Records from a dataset
────────────────────────────────────────

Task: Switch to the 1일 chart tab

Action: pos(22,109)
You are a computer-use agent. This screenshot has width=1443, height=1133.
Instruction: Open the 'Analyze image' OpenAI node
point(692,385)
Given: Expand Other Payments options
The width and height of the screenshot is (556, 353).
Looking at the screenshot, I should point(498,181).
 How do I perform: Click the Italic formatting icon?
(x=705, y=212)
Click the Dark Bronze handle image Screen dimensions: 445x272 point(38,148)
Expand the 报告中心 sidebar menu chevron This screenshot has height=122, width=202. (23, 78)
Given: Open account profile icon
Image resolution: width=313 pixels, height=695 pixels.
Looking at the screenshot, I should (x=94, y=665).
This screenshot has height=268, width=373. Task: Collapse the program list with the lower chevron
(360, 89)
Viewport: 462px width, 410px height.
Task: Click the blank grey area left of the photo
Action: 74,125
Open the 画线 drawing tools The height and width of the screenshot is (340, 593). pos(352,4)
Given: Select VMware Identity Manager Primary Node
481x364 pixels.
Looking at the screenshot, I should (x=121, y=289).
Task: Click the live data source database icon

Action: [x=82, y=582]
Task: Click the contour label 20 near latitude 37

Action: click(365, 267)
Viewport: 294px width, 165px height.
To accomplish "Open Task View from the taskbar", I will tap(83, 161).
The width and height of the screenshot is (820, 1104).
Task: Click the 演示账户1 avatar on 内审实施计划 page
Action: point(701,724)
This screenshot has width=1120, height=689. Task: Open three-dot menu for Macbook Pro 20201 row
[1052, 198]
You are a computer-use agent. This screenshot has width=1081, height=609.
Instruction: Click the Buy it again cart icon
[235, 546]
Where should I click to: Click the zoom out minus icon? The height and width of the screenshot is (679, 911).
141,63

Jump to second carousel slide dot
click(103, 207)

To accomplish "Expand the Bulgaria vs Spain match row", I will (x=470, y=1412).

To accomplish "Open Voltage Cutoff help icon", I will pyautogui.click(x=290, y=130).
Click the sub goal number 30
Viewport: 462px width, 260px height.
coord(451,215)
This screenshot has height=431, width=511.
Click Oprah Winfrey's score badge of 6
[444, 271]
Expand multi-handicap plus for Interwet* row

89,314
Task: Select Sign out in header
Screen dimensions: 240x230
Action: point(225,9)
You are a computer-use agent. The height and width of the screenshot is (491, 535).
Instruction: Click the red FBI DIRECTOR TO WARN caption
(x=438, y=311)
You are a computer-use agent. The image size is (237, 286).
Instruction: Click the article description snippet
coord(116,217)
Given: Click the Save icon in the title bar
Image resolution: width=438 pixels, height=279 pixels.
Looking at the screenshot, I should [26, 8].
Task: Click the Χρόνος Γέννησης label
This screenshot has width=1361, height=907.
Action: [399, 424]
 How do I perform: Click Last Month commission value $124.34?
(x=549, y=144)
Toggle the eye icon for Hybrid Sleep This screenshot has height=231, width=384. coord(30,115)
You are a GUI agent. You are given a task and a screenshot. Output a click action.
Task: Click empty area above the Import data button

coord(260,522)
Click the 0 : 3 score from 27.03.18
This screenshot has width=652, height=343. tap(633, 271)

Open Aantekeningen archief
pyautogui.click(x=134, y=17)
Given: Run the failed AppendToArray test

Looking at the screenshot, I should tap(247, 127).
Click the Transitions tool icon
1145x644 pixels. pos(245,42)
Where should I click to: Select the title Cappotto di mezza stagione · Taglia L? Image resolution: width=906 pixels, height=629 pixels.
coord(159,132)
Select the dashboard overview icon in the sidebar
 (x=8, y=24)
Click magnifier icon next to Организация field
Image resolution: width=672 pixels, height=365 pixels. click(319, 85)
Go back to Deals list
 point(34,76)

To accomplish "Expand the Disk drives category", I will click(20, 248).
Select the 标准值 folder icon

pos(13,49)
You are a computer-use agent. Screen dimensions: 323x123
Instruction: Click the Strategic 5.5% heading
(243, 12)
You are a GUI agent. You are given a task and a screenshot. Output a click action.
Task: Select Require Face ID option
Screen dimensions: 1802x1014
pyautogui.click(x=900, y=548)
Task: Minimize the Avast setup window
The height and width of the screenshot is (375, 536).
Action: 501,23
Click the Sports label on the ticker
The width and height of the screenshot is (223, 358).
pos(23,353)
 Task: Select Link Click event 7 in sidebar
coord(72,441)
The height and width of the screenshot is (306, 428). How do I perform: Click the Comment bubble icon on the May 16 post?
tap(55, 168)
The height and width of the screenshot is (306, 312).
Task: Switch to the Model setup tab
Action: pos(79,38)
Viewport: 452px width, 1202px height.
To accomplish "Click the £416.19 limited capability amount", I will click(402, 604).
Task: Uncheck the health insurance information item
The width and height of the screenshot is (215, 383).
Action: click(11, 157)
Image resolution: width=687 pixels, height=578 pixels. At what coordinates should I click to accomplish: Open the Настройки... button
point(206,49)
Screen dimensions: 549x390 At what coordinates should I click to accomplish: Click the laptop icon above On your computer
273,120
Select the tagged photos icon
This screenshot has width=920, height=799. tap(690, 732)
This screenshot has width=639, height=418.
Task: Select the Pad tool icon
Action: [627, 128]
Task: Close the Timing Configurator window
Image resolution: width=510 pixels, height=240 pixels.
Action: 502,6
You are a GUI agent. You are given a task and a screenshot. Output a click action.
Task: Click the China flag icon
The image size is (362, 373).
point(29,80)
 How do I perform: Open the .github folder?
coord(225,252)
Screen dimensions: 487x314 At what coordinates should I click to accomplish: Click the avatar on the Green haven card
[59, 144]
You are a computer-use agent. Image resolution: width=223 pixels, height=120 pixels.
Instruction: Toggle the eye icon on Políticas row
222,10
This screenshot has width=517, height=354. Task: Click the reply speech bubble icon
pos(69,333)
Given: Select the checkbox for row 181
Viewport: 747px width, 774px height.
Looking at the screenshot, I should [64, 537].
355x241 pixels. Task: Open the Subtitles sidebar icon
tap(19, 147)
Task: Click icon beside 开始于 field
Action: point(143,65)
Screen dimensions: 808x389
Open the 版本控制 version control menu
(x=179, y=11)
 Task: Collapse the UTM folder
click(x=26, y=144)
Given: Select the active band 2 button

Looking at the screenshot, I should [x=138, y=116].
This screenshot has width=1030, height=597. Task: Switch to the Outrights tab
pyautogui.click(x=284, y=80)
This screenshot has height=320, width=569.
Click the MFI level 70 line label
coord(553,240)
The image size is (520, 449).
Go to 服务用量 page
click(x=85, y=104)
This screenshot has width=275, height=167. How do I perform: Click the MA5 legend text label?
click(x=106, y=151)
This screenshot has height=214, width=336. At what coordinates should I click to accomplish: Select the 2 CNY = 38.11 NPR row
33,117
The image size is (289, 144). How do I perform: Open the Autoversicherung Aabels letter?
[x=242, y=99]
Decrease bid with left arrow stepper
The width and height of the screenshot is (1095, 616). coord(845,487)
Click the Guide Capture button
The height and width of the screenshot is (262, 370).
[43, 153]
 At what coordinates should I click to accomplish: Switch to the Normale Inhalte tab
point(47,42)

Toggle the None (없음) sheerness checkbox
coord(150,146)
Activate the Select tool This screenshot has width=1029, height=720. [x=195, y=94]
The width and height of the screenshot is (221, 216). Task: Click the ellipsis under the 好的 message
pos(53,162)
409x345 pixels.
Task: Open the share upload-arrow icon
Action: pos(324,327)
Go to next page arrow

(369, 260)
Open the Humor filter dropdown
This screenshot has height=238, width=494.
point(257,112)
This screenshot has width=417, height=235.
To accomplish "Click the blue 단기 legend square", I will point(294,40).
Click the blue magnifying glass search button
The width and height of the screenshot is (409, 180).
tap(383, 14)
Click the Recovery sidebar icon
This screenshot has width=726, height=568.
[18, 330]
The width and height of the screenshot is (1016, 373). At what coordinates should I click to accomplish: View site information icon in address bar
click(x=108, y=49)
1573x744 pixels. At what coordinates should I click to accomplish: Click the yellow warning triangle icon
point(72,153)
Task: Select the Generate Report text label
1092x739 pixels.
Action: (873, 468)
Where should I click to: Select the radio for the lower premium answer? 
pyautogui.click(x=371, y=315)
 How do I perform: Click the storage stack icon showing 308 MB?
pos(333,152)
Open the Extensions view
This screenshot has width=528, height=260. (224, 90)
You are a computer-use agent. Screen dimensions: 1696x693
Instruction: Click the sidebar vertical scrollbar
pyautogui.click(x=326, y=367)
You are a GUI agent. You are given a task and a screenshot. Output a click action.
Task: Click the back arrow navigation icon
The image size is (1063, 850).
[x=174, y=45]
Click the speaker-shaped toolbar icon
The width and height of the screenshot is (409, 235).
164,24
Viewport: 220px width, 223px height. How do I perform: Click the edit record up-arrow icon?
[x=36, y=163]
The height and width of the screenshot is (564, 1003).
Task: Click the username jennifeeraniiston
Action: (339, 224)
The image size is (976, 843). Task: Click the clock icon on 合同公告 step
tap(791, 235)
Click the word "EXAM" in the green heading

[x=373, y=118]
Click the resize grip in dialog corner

────────────────────────────────────────

Work order:
In the data above, start at the line that has "Screen dimensions: 240x230", stop after the line that has "Task: Click the Χρόνος Γέννησης label", and print every line in between exactly as it stands.

Result:
Screen dimensions: 240x230
Action: point(225,9)
You are a computer-use agent. The height and width of the screenshot is (491, 535).
Instruction: Click the red FBI DIRECTOR TO WARN caption
(x=438, y=311)
You are a computer-use agent. The image size is (237, 286).
Instruction: Click the article description snippet
coord(116,217)
Given: Click the Save icon in the title bar
Image resolution: width=438 pixels, height=279 pixels.
Looking at the screenshot, I should [26, 8].
Task: Click the Χρόνος Γέννησης label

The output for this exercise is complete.